On 15 March 2009, the FMLN's candidate Mauricio Funes won the presidential elections. He was inaugurated in June 2009 as the first president coming from the FMLN party. The FMLN also organized support groups during the 2009 election in order to secure votes as well as gaining more volunteers to help in the upcoming elections.

In March 2014, Vice President of El Salvador from 2009 to 2014, Salvador Sánchez Cerén, was elected as the new President of El Salvador. Cerén's presidential win assured the FMLN would have a party member in the presidential office for another five years.[19]

Post-war splits and internal changes edit

At the end of the civil war in 1992, the FMLN became a legal political party. At the end of the war, the FMLN still comprised the five political parties—FPL, CP, ERP, RN, PRTC—each of which retained its own organizational structure but with a leader. During the civil war, and continuing in the post-war period, people did not directly join the FMLN per se, but joined one of the five component groups.

1994 – ERP and RN leaders split edit

After the end of the war, it became clear that there were serious divisions within the FMLN, some of which had existed during the war but had been somewhat hidden from the general public. Particularly it became clear between 1992 and 1994 that the leaders of the ERP and the RN had a number of disagreements with the leaders of the other parties. Soon after the 1994 Legislative Assembly elections, the leaders of the ERP and the RN left the FMLN, and took many of their members with them. The leaders of this split (including FMLN commandante Joaquin Villalobos of the ERP) then formed the Partido Democrata (Democratic Party), which was short-lived. Many members of the ERP and RN who had left in 1994 then returned to the FMLN.

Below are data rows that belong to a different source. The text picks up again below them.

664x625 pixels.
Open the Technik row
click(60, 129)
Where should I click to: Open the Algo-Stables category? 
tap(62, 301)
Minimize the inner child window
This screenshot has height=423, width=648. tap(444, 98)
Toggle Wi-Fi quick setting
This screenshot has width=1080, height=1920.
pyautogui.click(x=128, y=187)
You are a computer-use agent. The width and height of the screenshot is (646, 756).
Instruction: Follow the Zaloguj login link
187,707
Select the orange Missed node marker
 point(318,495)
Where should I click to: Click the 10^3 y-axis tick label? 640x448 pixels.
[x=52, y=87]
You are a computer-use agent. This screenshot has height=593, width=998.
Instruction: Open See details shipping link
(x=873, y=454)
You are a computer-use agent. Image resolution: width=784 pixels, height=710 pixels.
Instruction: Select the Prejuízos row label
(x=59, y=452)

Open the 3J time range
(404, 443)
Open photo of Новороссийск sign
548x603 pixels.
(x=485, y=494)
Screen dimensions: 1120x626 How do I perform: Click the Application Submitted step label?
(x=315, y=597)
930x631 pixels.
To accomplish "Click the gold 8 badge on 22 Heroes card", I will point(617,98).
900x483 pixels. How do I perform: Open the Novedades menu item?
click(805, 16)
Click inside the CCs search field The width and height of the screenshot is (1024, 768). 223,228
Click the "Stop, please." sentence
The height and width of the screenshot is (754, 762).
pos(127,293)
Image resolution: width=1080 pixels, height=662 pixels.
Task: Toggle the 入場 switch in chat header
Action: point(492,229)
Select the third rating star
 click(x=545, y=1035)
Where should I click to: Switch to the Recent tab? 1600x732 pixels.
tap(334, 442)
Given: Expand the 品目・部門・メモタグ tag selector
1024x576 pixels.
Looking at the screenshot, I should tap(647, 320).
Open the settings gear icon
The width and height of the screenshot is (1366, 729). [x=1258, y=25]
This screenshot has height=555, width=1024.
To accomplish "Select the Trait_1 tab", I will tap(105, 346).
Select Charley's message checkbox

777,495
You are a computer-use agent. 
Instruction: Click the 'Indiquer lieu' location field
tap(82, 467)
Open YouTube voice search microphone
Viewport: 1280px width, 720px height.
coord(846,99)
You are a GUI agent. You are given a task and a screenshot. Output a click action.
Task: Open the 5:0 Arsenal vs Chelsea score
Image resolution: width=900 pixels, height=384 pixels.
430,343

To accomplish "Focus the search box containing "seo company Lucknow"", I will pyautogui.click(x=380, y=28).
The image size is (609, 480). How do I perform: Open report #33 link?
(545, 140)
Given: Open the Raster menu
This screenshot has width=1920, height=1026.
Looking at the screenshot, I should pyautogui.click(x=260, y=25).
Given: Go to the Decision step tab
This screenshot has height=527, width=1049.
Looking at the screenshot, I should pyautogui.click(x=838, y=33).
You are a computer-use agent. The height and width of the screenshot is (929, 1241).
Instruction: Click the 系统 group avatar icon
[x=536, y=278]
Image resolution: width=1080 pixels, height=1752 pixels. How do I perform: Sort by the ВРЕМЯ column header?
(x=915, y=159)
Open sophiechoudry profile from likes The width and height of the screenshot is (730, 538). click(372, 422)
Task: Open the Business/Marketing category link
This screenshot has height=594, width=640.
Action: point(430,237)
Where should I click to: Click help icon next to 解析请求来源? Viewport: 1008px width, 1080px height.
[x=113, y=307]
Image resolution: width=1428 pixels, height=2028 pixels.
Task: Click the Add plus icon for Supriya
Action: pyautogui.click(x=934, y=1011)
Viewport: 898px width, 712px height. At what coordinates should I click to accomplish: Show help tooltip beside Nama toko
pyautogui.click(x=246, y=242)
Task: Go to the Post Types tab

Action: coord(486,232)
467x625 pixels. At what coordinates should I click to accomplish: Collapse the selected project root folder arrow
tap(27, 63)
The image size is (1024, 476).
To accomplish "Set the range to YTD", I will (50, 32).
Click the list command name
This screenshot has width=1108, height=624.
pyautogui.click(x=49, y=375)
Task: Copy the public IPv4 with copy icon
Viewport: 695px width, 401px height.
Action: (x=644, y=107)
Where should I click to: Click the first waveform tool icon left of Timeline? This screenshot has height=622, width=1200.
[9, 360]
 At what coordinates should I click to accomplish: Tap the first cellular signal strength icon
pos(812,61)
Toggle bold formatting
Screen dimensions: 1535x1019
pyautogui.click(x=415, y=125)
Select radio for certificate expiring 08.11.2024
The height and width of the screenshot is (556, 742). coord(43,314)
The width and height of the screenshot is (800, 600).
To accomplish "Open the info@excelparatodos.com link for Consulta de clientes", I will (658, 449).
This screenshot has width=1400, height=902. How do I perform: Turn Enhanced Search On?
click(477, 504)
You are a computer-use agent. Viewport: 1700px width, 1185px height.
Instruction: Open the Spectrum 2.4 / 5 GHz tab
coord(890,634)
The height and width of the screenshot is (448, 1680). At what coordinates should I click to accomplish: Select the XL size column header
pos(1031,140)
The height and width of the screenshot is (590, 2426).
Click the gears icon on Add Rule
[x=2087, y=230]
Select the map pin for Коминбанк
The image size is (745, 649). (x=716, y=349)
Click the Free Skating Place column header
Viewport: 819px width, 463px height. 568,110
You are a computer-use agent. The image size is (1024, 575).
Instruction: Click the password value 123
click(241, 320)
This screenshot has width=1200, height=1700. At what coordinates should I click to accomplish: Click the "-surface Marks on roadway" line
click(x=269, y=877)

1995 – Dissolving the five organizations to become a single party edit

After the 1994 elections and the 1994 split, momentum grew to unify the FMLN into a single organization without separate internal parties. In 1995, the five parties that had formed the FMLN dissolved themselves. It is at that point that the FPL, CP, ERP, RN and PRTC ceased to exist, and what remained was a unified FMLN. Then people could join the FMLN directly instead of having to join one of its component parties. While this decision liquidated the parallel organizational structures inside the FMLN, there still remained strong loyalties along historic organizational lines, some of which can still be seen today.

Renovadores split edit

In the 1999 presidential election, the FMLN ran Facundo Guardado as its candidate. This was a contentious decision, and many in the FMLN did not support Guardado, as they believed that his politics were moving to the right. Out of this internal conflict, two organized tendencies emerged in the FMLN—the Renovadores ("Renovators" or "Renewal Movement") and the Corriente Revolucionario y Socialista (CRS—Revolutionary Socialist Current). The two main leaders of the CRS were the historic FMLN leaders Schafik Hándal and Salvador Sanchez Ceren. The main leader of the Renovadores was Facundo Guardado. As a charismatic former FPL commander, Guardado had a base of supporters in the FMLN. He criticized the historic leadership as being too communist and called for a renovated ideology. The CRS criticized Guardado for advocating social democratic politics and for not being clearly against neoliberalism.

After a couple years of internal turmoil, in which the Revolutionary Socialist Current won the majority of the internal elections in the organization, Guardado became more frustrated, publicly attacked the FMLN leaders he didn't agree with, and took actions contrary to decisions the party had made. He was expelled from the party and some of his supporters left the FMLN. Guardado tried to form the Renovadores as its own political party, but they received negligible support in the 2003 election and then ceased to exist as a party.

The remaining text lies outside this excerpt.